Passive tense? Gross!

Terry Gross interviewed Benjamin Dreyer on Fresh Air today. And she referred, consistently, to “the passive tense.”

There is, of course, no such thing. Dreyer consistently said “voice.” But he was too tactful to make a correction. Should be have said something? Elaine and I debated this point while driving.

And Gross’s choice example of “the passive tense” — the “x, y, and z may occur” of pharmaceutical ads — has nothing passive about it. Occur is an intransitive verb. Can’t be passive.

A related post
Dreyer’s English

[My suggestion: Dreyer could have said something during the break, allowing Gross to self-correct when the interview restarted.]

Sharpied

Kellyanne Conway, as heard on CNN a little while ago, talking about Donald Trump’s preparation for his State of the Union address: “He Sharpied up a lot of the passages.”

If Sharpie is now a verb, I suppose it must be capitalized, à la Shepardize. And yes, Conway said Sharpied, not sharpened. Trump’s affinity for the Sharpie is well established. Speak loudly and carry a big pen.

*

February 7: Just discovered that Garner’s Dictionary of Legal Usage has shepardize: “today, the word is increasingly written without the initial, as the trademark threatens to lose its uniqueness and become generic.”

[Odder than Sharpied : hearing Conway speak of comity, which has been announced as a theme of the address. Is Trump going to attack SNL?]

Plain management

Tristram has become a travel-writer. Watch out, Patrick Leigh Fermor:


Laurence Sterne, The Life and Opinions of Tristram Shandy, Gentleman 7 (1765).

Also from Sterne
Letters for all occasions : Yorick, distracted : Yorick, translating : Yorick, soulful : Digressions : Uncle Toby and the fly : Heat and knowledge : “A North-west passage to the intellectual world” : Paris and Manhattan : Tourism

Dreyer’s English

From a New York Times article about Benjamin Dreyer, author of Dreyer’s English: An Utterly Correct Guide to Clarity and Style:

Dreyer takes The New Yorker, which he refers to as “a certain magazine,” to task for its infamous insistence on using a dieresis — two dots above a letter — in words with double vowels, like re-elect (“reëlect”) or pre-existing (“preëxisting”). “That certain magazine also refers to adolescents as ‘teen-agers,’” i.e. with the clunky inclusion of a hyphen in there, he writes. “If you’re going to have a house style, try not to have a house style visible from space.”
An Utterly Correct Guide: it’s as if matters of writing are turning into matters of etiquette: which fork word to use. But what’s more interesting to me is that this book appears to be aimed not at “teen-agers” or college students but at an older audience seeking to improve.

[Utterly Correct: yes, tongue in cheek. “The clunky inclusion of a hyphen in there”: delete “in there,” no?
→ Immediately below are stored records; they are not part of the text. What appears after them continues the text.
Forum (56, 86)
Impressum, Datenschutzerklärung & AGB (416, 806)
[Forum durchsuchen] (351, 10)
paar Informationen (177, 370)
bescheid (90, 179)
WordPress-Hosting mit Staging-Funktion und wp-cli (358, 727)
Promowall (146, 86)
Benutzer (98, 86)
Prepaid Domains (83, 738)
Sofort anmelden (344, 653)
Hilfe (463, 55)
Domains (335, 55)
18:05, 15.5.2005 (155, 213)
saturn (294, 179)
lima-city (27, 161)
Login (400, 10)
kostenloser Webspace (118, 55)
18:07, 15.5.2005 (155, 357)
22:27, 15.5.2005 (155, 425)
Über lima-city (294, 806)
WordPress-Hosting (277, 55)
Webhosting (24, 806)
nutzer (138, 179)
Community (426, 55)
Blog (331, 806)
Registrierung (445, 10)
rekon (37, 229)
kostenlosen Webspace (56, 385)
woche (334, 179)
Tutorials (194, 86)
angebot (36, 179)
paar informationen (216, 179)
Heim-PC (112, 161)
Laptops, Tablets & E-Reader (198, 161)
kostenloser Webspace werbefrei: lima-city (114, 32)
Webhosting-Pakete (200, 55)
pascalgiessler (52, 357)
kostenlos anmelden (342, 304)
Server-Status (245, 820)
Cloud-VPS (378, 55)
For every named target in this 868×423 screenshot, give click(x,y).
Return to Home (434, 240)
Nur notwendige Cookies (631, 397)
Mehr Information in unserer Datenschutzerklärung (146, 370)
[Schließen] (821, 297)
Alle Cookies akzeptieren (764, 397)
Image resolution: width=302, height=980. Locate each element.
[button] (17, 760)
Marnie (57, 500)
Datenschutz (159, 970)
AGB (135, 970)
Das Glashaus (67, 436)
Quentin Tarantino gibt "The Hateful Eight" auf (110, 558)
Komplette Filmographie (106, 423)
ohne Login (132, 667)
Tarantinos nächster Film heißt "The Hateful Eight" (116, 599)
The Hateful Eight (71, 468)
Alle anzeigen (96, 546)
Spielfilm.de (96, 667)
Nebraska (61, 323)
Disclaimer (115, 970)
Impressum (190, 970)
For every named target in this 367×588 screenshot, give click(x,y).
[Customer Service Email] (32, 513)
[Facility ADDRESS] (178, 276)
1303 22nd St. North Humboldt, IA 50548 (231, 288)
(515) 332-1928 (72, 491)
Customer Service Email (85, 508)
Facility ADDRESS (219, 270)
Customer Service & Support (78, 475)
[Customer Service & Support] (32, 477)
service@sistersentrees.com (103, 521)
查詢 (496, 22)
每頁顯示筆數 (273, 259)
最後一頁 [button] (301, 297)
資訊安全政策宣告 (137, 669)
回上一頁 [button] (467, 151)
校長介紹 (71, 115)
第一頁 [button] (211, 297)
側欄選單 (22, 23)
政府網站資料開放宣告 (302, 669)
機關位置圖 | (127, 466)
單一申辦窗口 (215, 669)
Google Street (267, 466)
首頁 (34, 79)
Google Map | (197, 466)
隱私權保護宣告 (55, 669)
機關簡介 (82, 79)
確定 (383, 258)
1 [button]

Or just “a clunky hyphen”?]

Information ≠ knowledge

Oliver Sacks:

A few years ago, I was invited to join a panel discussion about information and communication in the twenty-first century. One of the panelists, an Internet pioneer, said proudly that his young daughter surfed the Web twelve hours a day and had access to a breadth and range of information that no one from a previous generation could have imagined. I asked whether she had read any of Jane Austen’s novels, or any classic novel. When he said that she hadn’t, I wondered aloud whether she would then have a solid understanding of human nature or of society, and suggested that while she might be stocked with wide-ranging information, that was different from knowledge. Half the audience cheered; the other half booed.
Related reading
All OCA Oliver Sacks posts (Pinboard)

[Sacks died in 2015. I wonder how that father and audience would respond in 2019.]